For a long time, especially while growing up, I was insistent that computer games didn't cause violence, and that anyone who blamed a school shooting or mob battering on Grand Theft Auto was clearly mad, irresponsible, and a host of other unpleasant things. After all, one of my favourites was Carmageddon - which is fantastic fun, by the way - and I turned out all right (apart from aiming for that chav one time, but I think that was forgivable). But the opinion of the innocence of the humble video game that I held throughout my entire school career has now evaporated because I have started playing Lemmings.

I originally played the first game when we got a copy on disk from a family friend (software piracy being rather unheard of and therefore somewhat easier in the days that I was unaware of the existence of "Don't Copy That Floppy"). I can't have been more than about eight at the time, and my mode of play was strictly limited to the "Fun" set of levels, where any idiot with reasonable mouse control could get through the levels by giving them a couple of Bashers at random.

But it wasn't until recently, when I discovered the game sitting on my pendrive during a train journey, that I made a resolution to finally complete it. After all, I decided, I was three times the age that I was when I first played it, so I should have at least some clue about what to do now, and could breeze through it with the aid of problem solving and some luck.

Oh, go ahead and kill yourselves, see if I care.
Habitually, I didn't swear before starting playing this game. It wasn't a conscious or moralistic choice, it was just something that I always felt strangely uncomfortable about. But after getting through to some of the harder levels while playing it on the train during my commute, my immediate airspace is rapidly turned a light shade of blue due to a Builder building decisively in the wrong direction, or an Exploder blowing up a pixel before he was meant to. The only reason I haven't actually killed anyone yet is because I have GameFAQs to fall back on if I get completely stuck, but wireless Internet has sadly not extended underground yet and for most of the time I'm playing it, that's not an option.

If by some miracle you have got through life without hearing of this game, the object is to guide a troop of green-haired men (who don't actually resemble lemmings in any way) to the exit of each level, using a number of the ten skills that you can assign to them whenever possible. If not assigned skills, the crowd will march helplessly off cliffs, into water, down wells or into imposing grinding machines without flinching.

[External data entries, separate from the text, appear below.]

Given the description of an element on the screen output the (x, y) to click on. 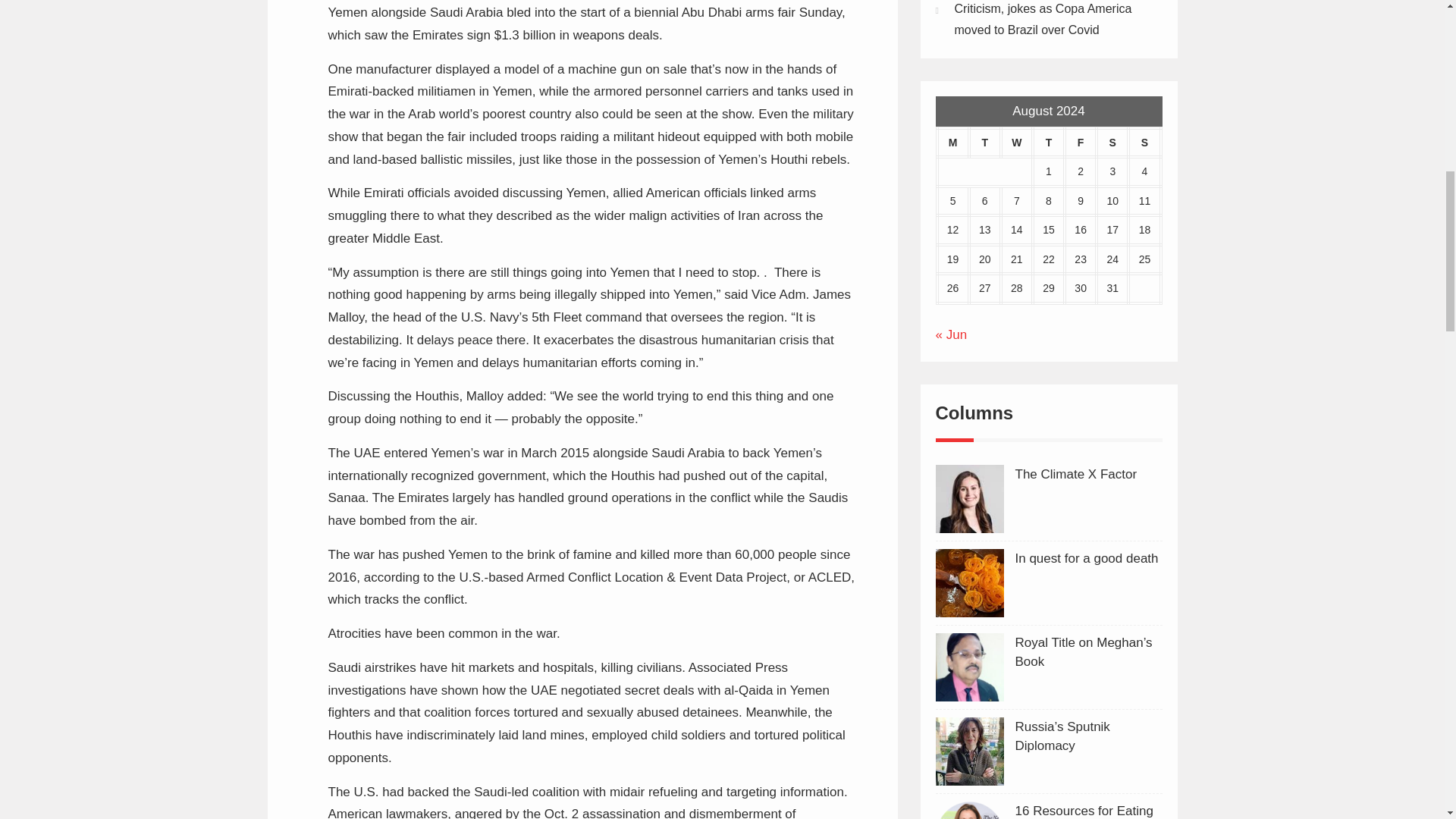
Wednesday (1016, 142)
Tuesday (985, 142)
Friday (1080, 142)
Monday (953, 142)
Saturday (1112, 142)
Sunday (1144, 142)
Thursday (1048, 142)
Given the description of an element on the screen output the (x, y) to click on. 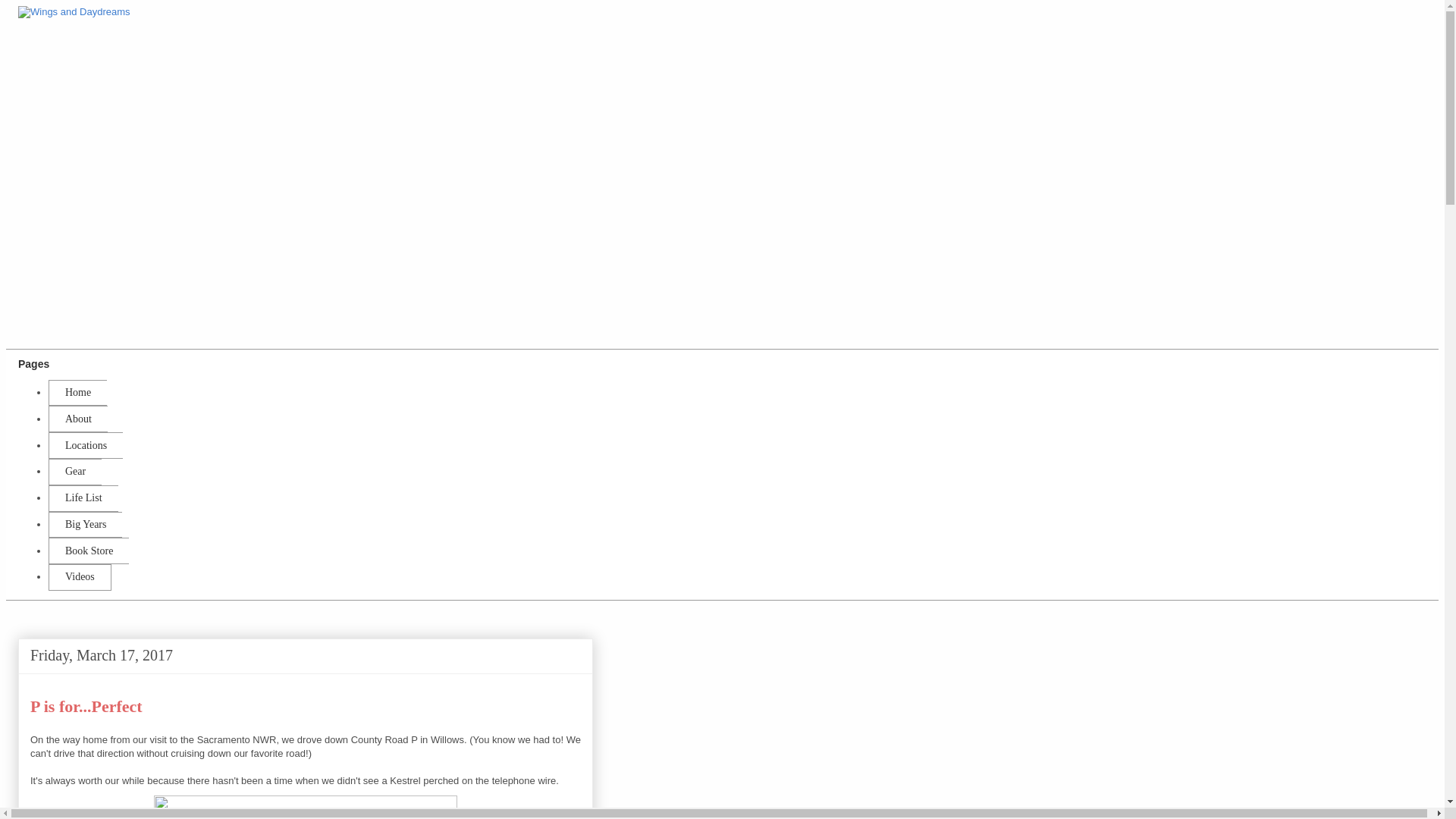
Home (77, 393)
Life List (82, 498)
Videos (80, 577)
American Kestrel (305, 803)
Big Years (85, 524)
Locations (85, 445)
Gear (74, 471)
Book Store (88, 550)
About (77, 418)
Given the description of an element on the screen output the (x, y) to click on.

My thought process in a typical level of the game goes something like this.

I'll get you, DMA Design.
  1. AAAARGH PAUSE IT QUICK
  2. Look around the level, comparing it to your list of skills available, and try to keep track of where you think you'll use them all.
  3. Unpause, usually without a totally clear idea of what you're doing.
  4. You - Climber.
  5. As for you, stop the others from coming forward while I build the route.
  6. Oh, they're going off the other end now. Mine into that steel!
  7. Where's the one that went on ahead? Pause it again. There you are. Get ready...
  8. And... build over the gap!
  9. Quick, back to the others, and get reYOU FLOPPY-HAIRED LITTLE BASTARDS, I TOLD YOU TO BUILD THERE AGRDASAKJ
  10. Watch the lead Lemming plummet into oblivion.
  11. Restart. Fume.
  12. Repeat fifty times.

And that's just at about the sixtieth level (out of a hundred). Further on, stages require superhuman pixel-perfect building and a large amount of luck, with the most difficult bits of levels placed thoughtfully right next to the exit so that you have to do the whole thing again if you mess them up.

I'd also like to mention the semi-sequel, which has one of the most appropriate titles ever. Oh No! More Lemmings. And it starts you off again with twenty more dead easy levels before springing the sadistic designers' minds on you and leaving you twitching in a corner.